Accessibility within the future of human-machine interaction
Kamolnat Tabattanon, University of Michigan
With the development of new technologies, improved artificial intelligence, and autonomy, human-machine interaction (HMI) has become an increasingly important aspect of human factors and human factors research. This advent of new technological systems provides a great opportunity to improve the accessibility of HMI to both people with disabilities and older adults as new user interfaces are researched and designed. By considering the needs of these populations early in the design process, we can provide an end product that considers a full and inclusive range of users, and, in doing so, ensure that new technologies are accessible to all in the future generation. However, current research for HMI and the needs of people with disabilities is lacking, and tools available to help designers account for this user population are few. I believe that by specifically investigating the needs of people with disabilities within the context of new technologies and systems, HMI research shows promise of informing inclusive user design which could have a great and positive impact on the lives and experiences of people with disabilities in the next generation.
The United States Census Bureau estimates that approximately one-fifth of the US population has some type of physical, cognitive, or sensory disability . This percentage is also expected to continue to grow. Accessibility research related to HMI is needed in order to realize the potential new technologies have to substantially improve the quality of life of people with disabilities. Take for example, autonomous shuttles. These vehicles may be operated without a driver or any other personnel and may be used in the future similarly to public transit or as a door-to-door service.
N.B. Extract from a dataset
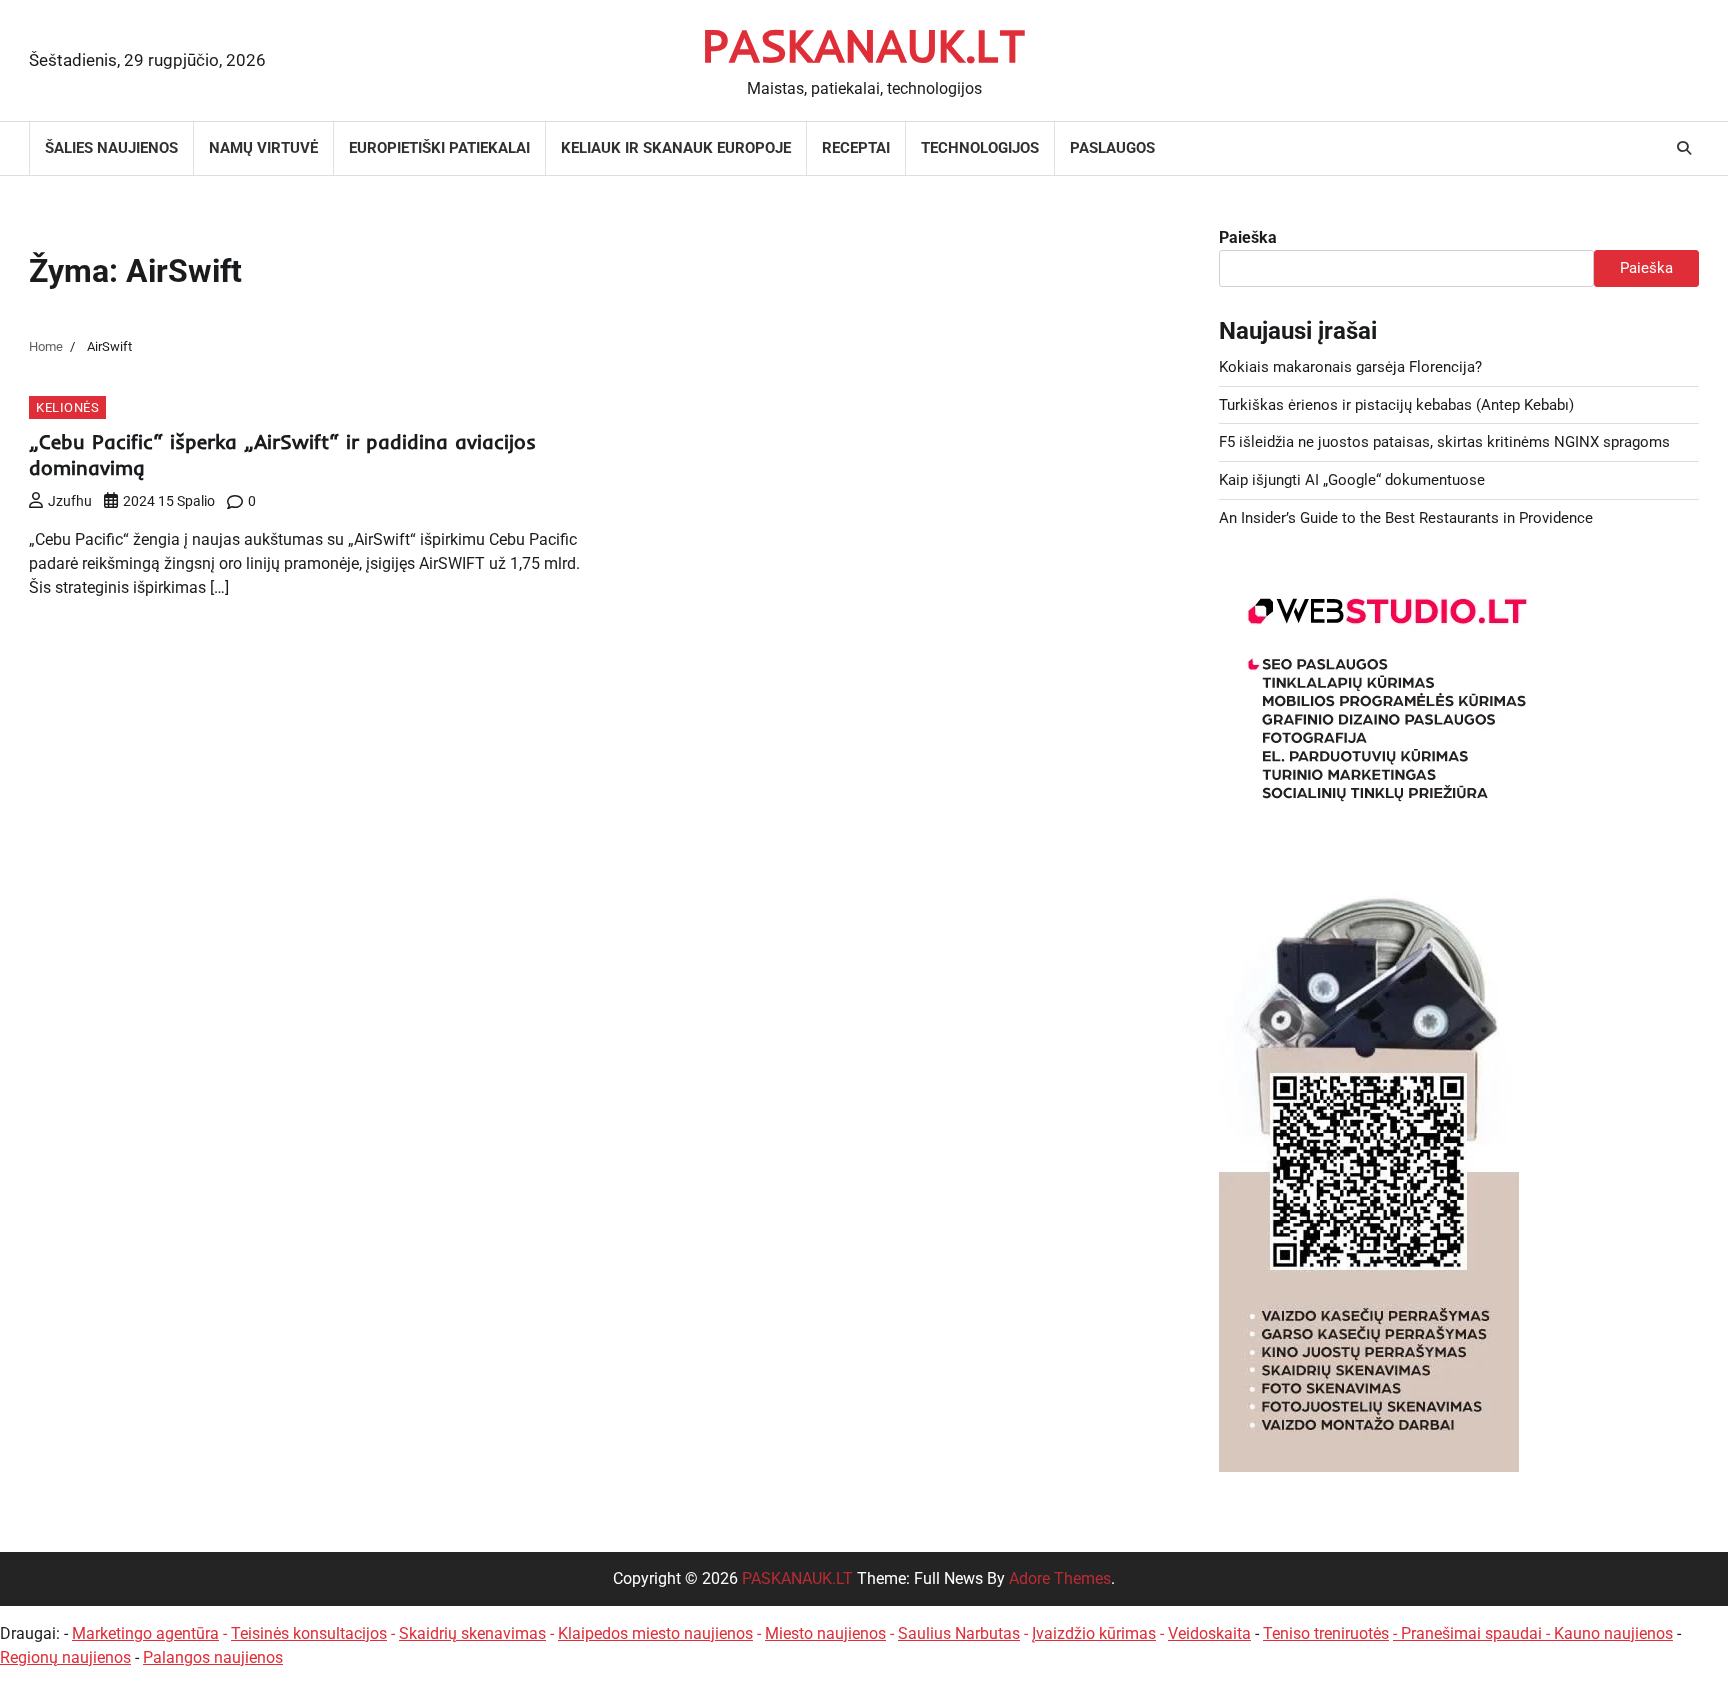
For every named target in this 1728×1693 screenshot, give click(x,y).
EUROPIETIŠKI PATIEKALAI (439, 148)
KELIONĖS (67, 407)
These vehicles have the potential to greatly improve safe and independent mobility for people with disabilities and older adults who may otherwise not be eligible to drive.
I imagine myself supporting the vision of inclusive user design of technologies through my continued research in accessibility. My current projects are within the context of low-speed autonomous shuttles. Such shuttles have been deployed and tested in a number of campuses and cities across the country, however few are currently equipped with accommodations for independent use by passengers with disabilities. Results from this line of research will provide evidence-based design recommendations to stakeholders, vehicle designers, and manufacturers regarding the needs of people with disabilities when interacting with autonomous shuttles and what type of user interface will most efficiently and effectively support their needs. For example, an inclusive user interface on a shuttle must consider the situation where a user with a visual impairment may be required to access, understand, and communicate information with the shuttle without the potential assistance of transit personnel.
It is also my hope to contribute to the effort of developing evidence-based design tools to support the design of accessible user interfaces. Such tools require HMI research to inform cause-and-effect relationships of various elements of independent travel and needed information and overall usability. The abilities and limitations of a human user determines how effectively they can interact with a particular design; therefore, it is crucial that people with disabilities are also included in HMI research endeavors, so their needs and limitations are not overlooked.
In conclusion, I believe HMI is a key aspect of designs of new technologies, and HMI research specific to people with disabilities is greatly needed in order to ensure that the next generation of users will have inclusive access to technologies and designs. I hope that through my continued accessibility in transportation research, evidence-based recommendations and design tools to support HMI and HMI standards may be gained.
 United States Census Bureau. (2016). American Community Survey 1-Year Estimates.